Stretching over ​​8,000 acres, the Wadi Al-Assiut protectorate is home to a diversity of rare plants, animals and birds, making it a favorite destination for wildlife lovers and scientists.

The protectorate, about 50 km away from the city of Assiut, is the breeding ground of endangered species of wild animals and wild plants, most notably the last breed of Pharaonic bees whose honey has multiple therapeutic and nutritional benefits.

Wadi Al-Assiut is also home to different types of wild deer, hawks, and migratory birds. After the Jan. 25 revolution, the protectorate was subject to several trespassing incidents and violations, but “this natural reserve still reflects the beauty of the Egyptian Eastern Desert,” said Mahmoud Nafadi, director-general of the reserve.

The protectorate’s rare breeds of Egyptian bees produce a special type of honey with great medicinal benefits that are being studied by students of pharmacy and science. Nafadi asserted that these breeds have existed since the days of the pharaohs.

“We give a lot of attention to these bees,” Nafadi said, with 200 beehives for them, made of wood or of clay. “Our goal is to encourage the multiplication of our bee species,” he said. “We planted 1,000 Ziziphus spina-christi trees, known as the Christ’s thorn jujube, so that the bees can feed on them as a natural pasture. We want to continue breeding our species of bees and to make them available to beekeepers.”

Ancient Egyptian wall art depicting a beekeeper tending to his hives. Planetbee.org

“The reserve includes the apiaries of a rare pharaonic bee breed,” Ali Ahmed Morsi, an environmental researcher at the protectorate, told Al-Monitor. “The protectorate succeeded in multiplying these bees through continuous breeding operations. Foreign scientific missions from all countries of the world come specifically to study this breed, whose honey is of great health benefit.”

He added, “The protectorate was mainly established to protect plant and animal species, safeguard living natural resources, preserve healthy environmental processes in the ecosystem, and conserve genetic biological diversity.
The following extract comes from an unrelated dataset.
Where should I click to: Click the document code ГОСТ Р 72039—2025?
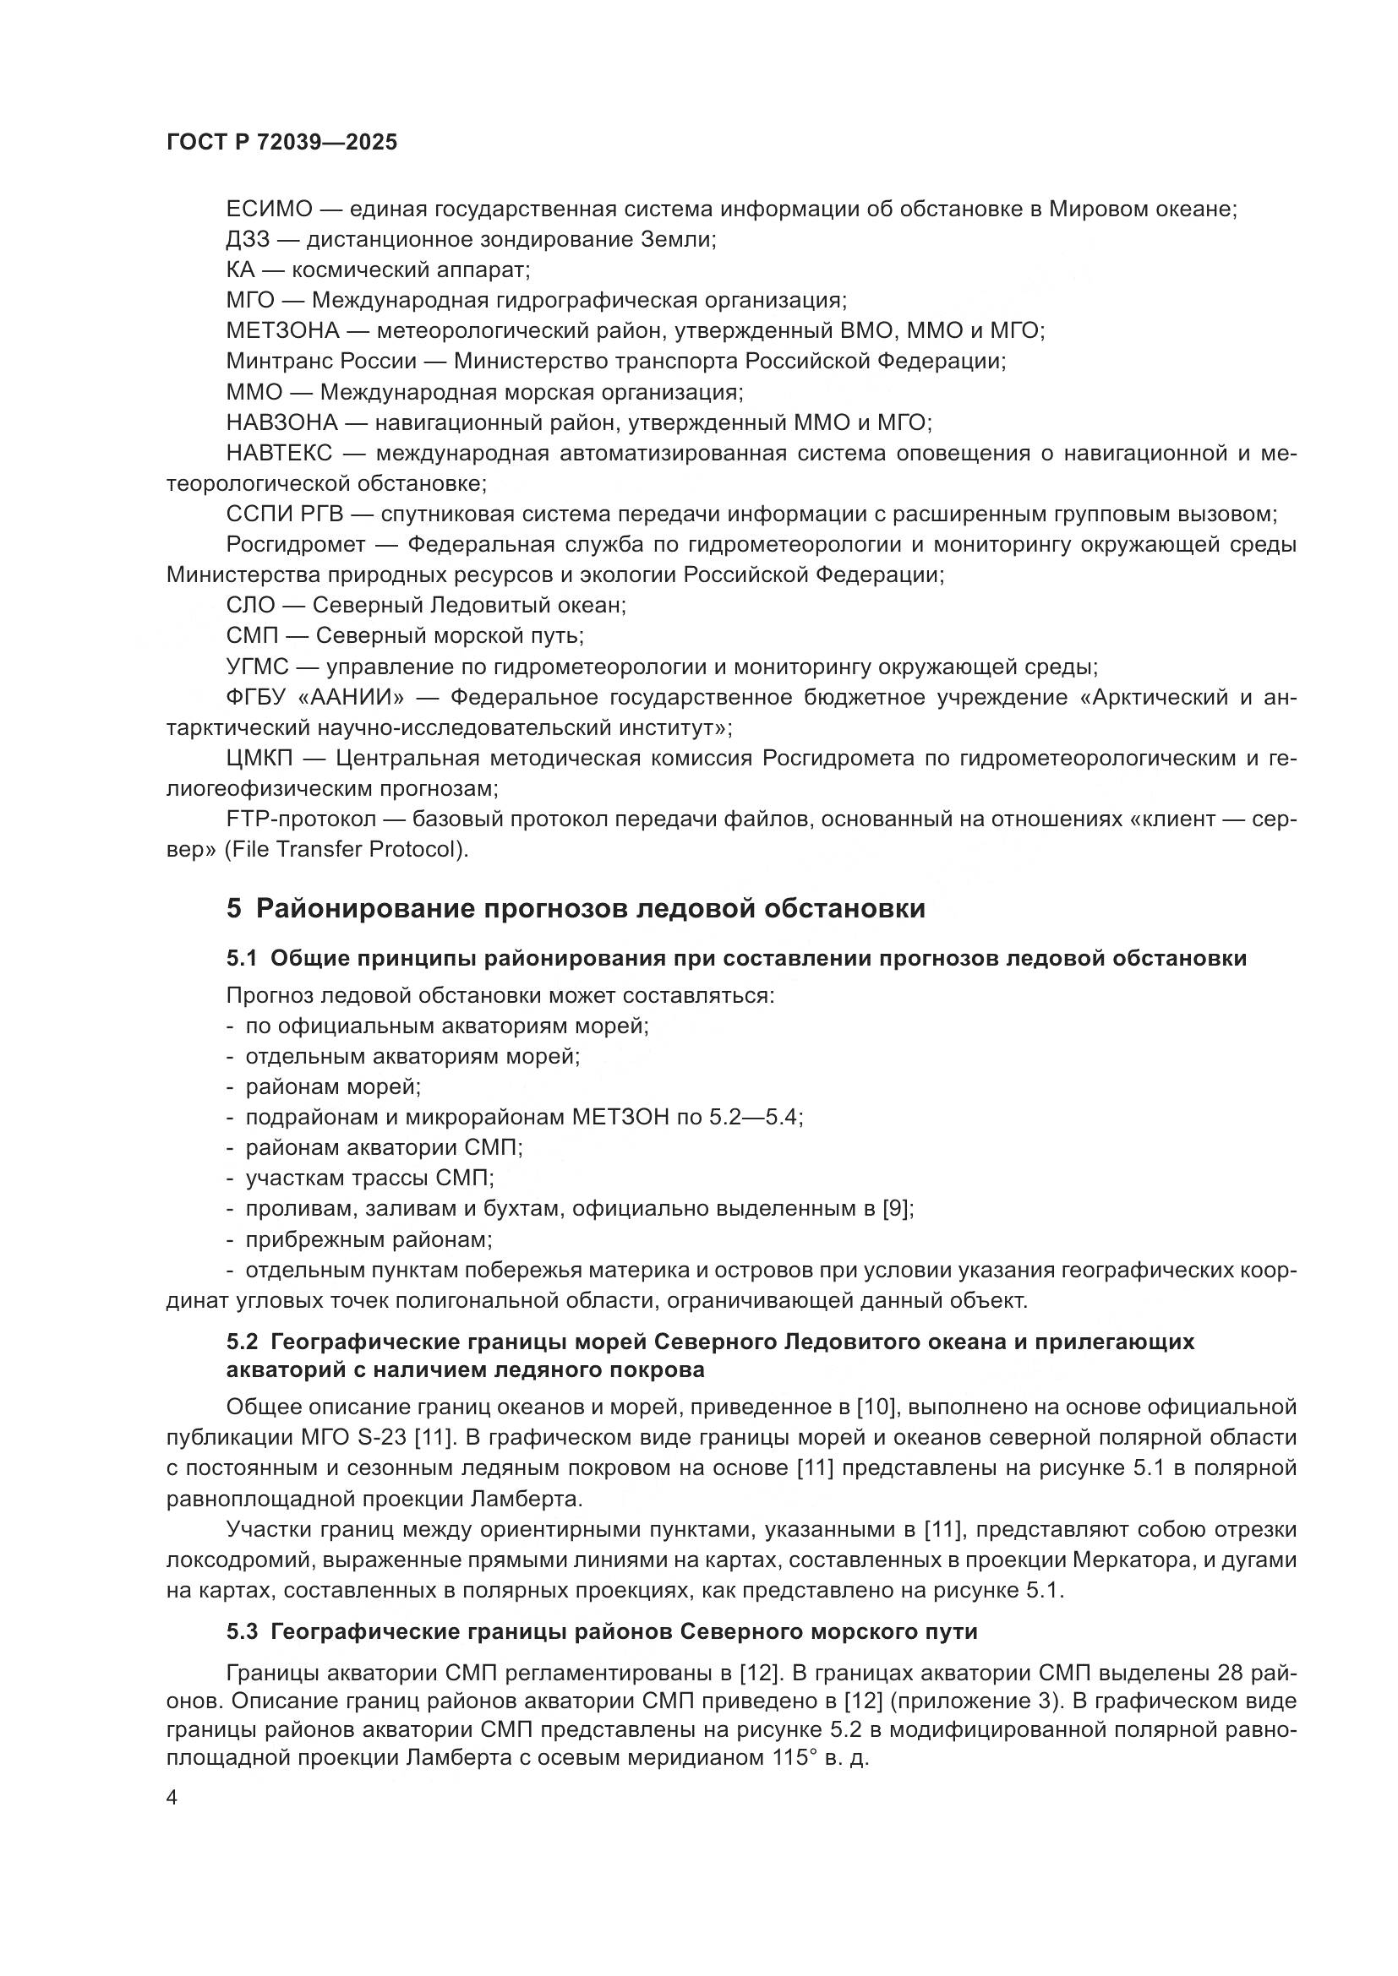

This natural reserve is the only breeding ground for endangered species of wild animals and plants in the Egyptian desert.” Studies of plant genetics from the reserve, he said, are being used for agriculture and genetic engineering.

Wildlife breeding in the protectorate includes Egyptian deer, mountain goats, peregrine falcons, hyenas, and red wolves, in addition to migratory birds from Asia and Europe, Nafadi told Al-Monitor. The natural reserve was officially declared a protectorate in 1989 at the recommendations of a joint study by the University of Arizona and Assiut University.

Plant species in the protectorate include several medicinal plants and herbs that are used to treat kidney stones, colds, cough, and asthma, Nafadi said. “A milkweed plant known as Calotropis treats wounds, acne, and skin infections,” he continued. “It is also used in the treatment of paralysis of the limbs, scorpion stings, and many other conditions. The roots of this plant are used in the treatment of filariasis.”

The Egyptian Honey Bee A Detour by Way of the Beehive

But Nafadi warned that the protectorate is suffering from neglect. “Despite being one of the most important international tourist attractions, the protectorate is not getting the needed tourism attention,” he said, and local residents violate the protected lands. “Even after getting violation reports, they keep cultivating and planting these lands,” he said. “These incidents caused the migration of many rare species of animals towards the desert.” 

He praised the state’s efforts to remove violations on the protectorate in coordination with the Ministry of Local Development and the Ministry of the Interior. 

Nafadi also noted that the only animal that penetrated the reserve is a jackal referred to as Ibn Awa, which is not predatory to humans. “Hyenas in the protectorate are small in number and do not descend into the valley,” he said.

Because Assiut has a dry climate, many plants need to be irrigated, and the reserve’s underground well is currently out of order. “I submitted a request for a new well to the Ministry of Environment and we conducted a study for this purpose,” Nafadi said. “The protectorate is currently irrigated through a truck loaded with water tanks.”